(Objective) According to the statement on support for hill farmers, how much earlier than in previous years were the 2013 LFACA payments issued?

(Selected excerpt)
'''

The 2013 application process has just closed.  I fully appreciate that it has been very challenging for many people, with the issue of new maps and associated requirements.  I would like to place on record today my sincere thanks to the farming community for working closely with the Department on that major task.  It is an investment that will provide a much sounder platform from which we can all move forward.

 

The LFA compensatory allowance scheme is a key support mechanism for hill farmers that provides about £25 million of support annually.  Over 13,000 farmers working in LFAs have already received their 2013 LFACA payment, which equates to about £22·5 million.  I am pleased to say that, in what was a very difficult year for hill farmers, payments were issued some three weeks earlier than in previous years.

 

As I mentioned previously, hill farmers carry out a vital land management role, which is recognised through agrienvironment schemes.  Over 9,000 farmers in less-favoured areas currently take part in such schemes, accounting for three quarters of the total number of applicants.  I have taken steps to improve the timeliness of payments to farmers in the countryside management scheme.  The first payment of 2012 claims began in April 2013, which is some five months earlier than last year. 

 

Payments to farmers in older agrienvironment schemes continued throughout the calendar year.  Currently, the agrienvironment programme as a whole provides a significant £25 million of funding to around 12,000 farmers.  However, agrienvironment schemes are just one of a range of opportunities that exist under the current rural development programme to help the sustainability of rural farmers.

 

Axis 1 of the rural development programme continues to support farmers and farm families to adjust their businesses to improve competitiveness and sustainability.  The farm modernisation programme and the current focus farm and mentoring programmes are helping hill farmers to adapt for future changes.

 

Under the first tranche of the farm modernisation programme and the manure efficiency technology scheme (METS), the financial support paid to farm businesses in which more than 50% of the land is in an LFA totalled £2·3 million, which equated to 574 farm businesses.

 

In recognition of the particular difficulties experienced by farmers in hill areas, the second tranche of the farm modernisation programme prioritised support for the modernisation of farm businesses in which more than 50% of the land is located in an LFA.  As a result, 94% of all tranche 2 expenditure went to farmers with land in these areas.  I am happy to inform Members that I am considering the criteria for tranche 4.

 

There are currently 17 focus farms that could be classed as hill farms, covering mainly the sheep and beef sectors.  These farms aim to demonstrate good farming practice, modern technology, innovative farm methods and on-farm research through farm walks, discussion and follow-up mentoring, which is relevant to farmers in disadvantaged areas.

 

Support is also available for hill farmers from the LEADER approach programme to assist with diversifying a farm business away from agriculture or to create an off-farm business.  It is also vital that the funding available from the rural development programme is targeted and maximised.  To that end, I have made a further £5 million available for the provision of rural broadband, and, as I said, I have agreed to pay for the 2014 LFACA scheme from the current budget, subject to EU approval.

'''

(Supplied data)

'''

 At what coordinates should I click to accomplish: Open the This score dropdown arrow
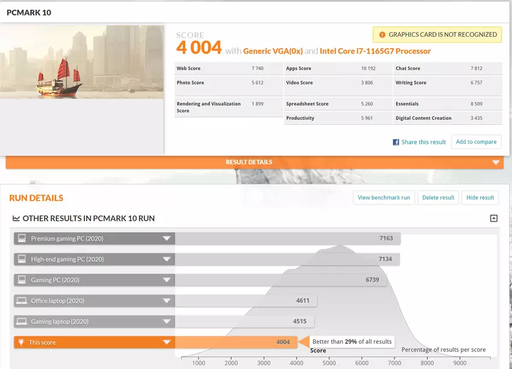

'''

(The response) Some three weeks earlier.